**Required task**.
Retype every line of the material below word for word, with nothing changed.

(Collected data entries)
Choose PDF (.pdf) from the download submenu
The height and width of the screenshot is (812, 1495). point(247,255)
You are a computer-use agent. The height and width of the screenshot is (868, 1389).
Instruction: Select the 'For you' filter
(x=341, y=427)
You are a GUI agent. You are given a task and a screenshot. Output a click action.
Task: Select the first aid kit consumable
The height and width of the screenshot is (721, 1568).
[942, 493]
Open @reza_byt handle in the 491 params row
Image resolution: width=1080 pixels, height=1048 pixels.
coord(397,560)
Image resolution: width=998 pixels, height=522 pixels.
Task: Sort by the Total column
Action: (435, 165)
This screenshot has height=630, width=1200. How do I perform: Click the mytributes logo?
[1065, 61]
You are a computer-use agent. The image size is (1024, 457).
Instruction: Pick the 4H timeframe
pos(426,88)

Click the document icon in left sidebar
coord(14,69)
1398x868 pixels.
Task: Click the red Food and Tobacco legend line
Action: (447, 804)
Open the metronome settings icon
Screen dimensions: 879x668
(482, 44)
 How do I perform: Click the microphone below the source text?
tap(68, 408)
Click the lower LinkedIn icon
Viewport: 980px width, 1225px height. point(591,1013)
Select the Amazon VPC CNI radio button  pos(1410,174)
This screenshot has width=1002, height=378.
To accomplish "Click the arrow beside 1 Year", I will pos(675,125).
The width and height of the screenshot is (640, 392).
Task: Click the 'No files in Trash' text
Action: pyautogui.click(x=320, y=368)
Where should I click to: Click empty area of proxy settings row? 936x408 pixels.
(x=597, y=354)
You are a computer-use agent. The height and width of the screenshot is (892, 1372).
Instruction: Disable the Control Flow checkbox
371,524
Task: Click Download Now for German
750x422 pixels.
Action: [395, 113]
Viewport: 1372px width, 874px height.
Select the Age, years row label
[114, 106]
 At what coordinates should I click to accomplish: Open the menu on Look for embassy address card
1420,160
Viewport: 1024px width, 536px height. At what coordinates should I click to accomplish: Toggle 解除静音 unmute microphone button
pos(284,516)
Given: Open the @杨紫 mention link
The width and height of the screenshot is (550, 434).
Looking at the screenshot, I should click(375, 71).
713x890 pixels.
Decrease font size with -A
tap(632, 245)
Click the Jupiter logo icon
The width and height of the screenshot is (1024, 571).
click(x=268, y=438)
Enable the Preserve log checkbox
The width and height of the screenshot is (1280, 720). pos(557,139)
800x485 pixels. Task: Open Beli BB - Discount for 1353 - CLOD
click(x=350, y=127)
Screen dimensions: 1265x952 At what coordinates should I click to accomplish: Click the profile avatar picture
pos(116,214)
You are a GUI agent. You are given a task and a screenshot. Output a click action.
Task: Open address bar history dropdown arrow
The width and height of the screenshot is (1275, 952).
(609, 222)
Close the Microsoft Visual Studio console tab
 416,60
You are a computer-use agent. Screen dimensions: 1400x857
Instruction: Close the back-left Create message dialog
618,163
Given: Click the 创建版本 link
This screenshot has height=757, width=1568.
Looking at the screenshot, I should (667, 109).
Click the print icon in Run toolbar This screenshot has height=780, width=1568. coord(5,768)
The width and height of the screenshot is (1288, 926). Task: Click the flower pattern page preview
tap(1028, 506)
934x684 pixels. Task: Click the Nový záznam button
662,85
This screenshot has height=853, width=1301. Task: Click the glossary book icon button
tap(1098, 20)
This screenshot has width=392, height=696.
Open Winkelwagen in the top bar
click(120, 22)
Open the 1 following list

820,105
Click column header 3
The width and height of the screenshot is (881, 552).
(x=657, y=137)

**Solution to the exercise**.
Choose PDF (.pdf) from the download submenu
The height and width of the screenshot is (812, 1495). point(247,255)
You are a computer-use agent. The height and width of the screenshot is (868, 1389).
Instruction: Select the 'For you' filter
(x=341, y=427)
You are a GUI agent. You are given a task and a screenshot. Output a click action.
Task: Select the first aid kit consumable
The height and width of the screenshot is (721, 1568).
[942, 493]
Open @reza_byt handle in the 491 params row
Image resolution: width=1080 pixels, height=1048 pixels.
coord(397,560)
Image resolution: width=998 pixels, height=522 pixels.
Task: Sort by the Total column
Action: (435, 165)
This screenshot has height=630, width=1200. How do I perform: Click the mytributes logo?
[1065, 61]
You are a computer-use agent. The image size is (1024, 457).
Instruction: Pick the 4H timeframe
pos(426,88)

Click the document icon in left sidebar
coord(14,69)
1398x868 pixels.
Task: Click the red Food and Tobacco legend line
Action: (447, 804)
Open the metronome settings icon
Screen dimensions: 879x668
(482, 44)
 How do I perform: Click the microphone below the source text?
tap(68, 408)
Click the lower LinkedIn icon
Viewport: 980px width, 1225px height. point(591,1013)
Select the Amazon VPC CNI radio button  pos(1410,174)
This screenshot has width=1002, height=378.
To accomplish "Click the arrow beside 1 Year", I will pos(675,125).
The width and height of the screenshot is (640, 392).
Task: Click the 'No files in Trash' text
Action: pyautogui.click(x=320, y=368)
Where should I click to: Click empty area of proxy settings row? 936x408 pixels.
(x=597, y=354)
You are a computer-use agent. The height and width of the screenshot is (892, 1372).
Instruction: Disable the Control Flow checkbox
371,524
Task: Click Download Now for German
750x422 pixels.
Action: [395, 113]
Viewport: 1372px width, 874px height.
Select the Age, years row label
[114, 106]
 At what coordinates should I click to accomplish: Open the menu on Look for embassy address card
1420,160
Viewport: 1024px width, 536px height. At what coordinates should I click to accomplish: Toggle 解除静音 unmute microphone button
pos(284,516)
Given: Open the @杨紫 mention link
The width and height of the screenshot is (550, 434).
Looking at the screenshot, I should click(375, 71).
713x890 pixels.
Decrease font size with -A
tap(632, 245)
Click the Jupiter logo icon
The width and height of the screenshot is (1024, 571).
click(x=268, y=438)
Enable the Preserve log checkbox
The width and height of the screenshot is (1280, 720). pos(557,139)
800x485 pixels. Task: Open Beli BB - Discount for 1353 - CLOD
click(x=350, y=127)
Screen dimensions: 1265x952 At what coordinates should I click to accomplish: Click the profile avatar picture
pos(116,214)
You are a GUI agent. You are given a task and a screenshot. Output a click action.
Task: Open address bar history dropdown arrow
The width and height of the screenshot is (1275, 952).
(609, 222)
Close the Microsoft Visual Studio console tab
 416,60
You are a computer-use agent. Screen dimensions: 1400x857
Instruction: Close the back-left Create message dialog
618,163
Given: Click the 创建版本 link
This screenshot has height=757, width=1568.
Looking at the screenshot, I should (667, 109).
Click the print icon in Run toolbar This screenshot has height=780, width=1568. coord(5,768)
The width and height of the screenshot is (1288, 926). Task: Click the flower pattern page preview
tap(1028, 506)
934x684 pixels. Task: Click the Nový záznam button
662,85
This screenshot has height=853, width=1301. Task: Click the glossary book icon button
tap(1098, 20)
This screenshot has width=392, height=696.
Open Winkelwagen in the top bar
click(120, 22)
Open the 1 following list

820,105
Click column header 3
The width and height of the screenshot is (881, 552).
(x=657, y=137)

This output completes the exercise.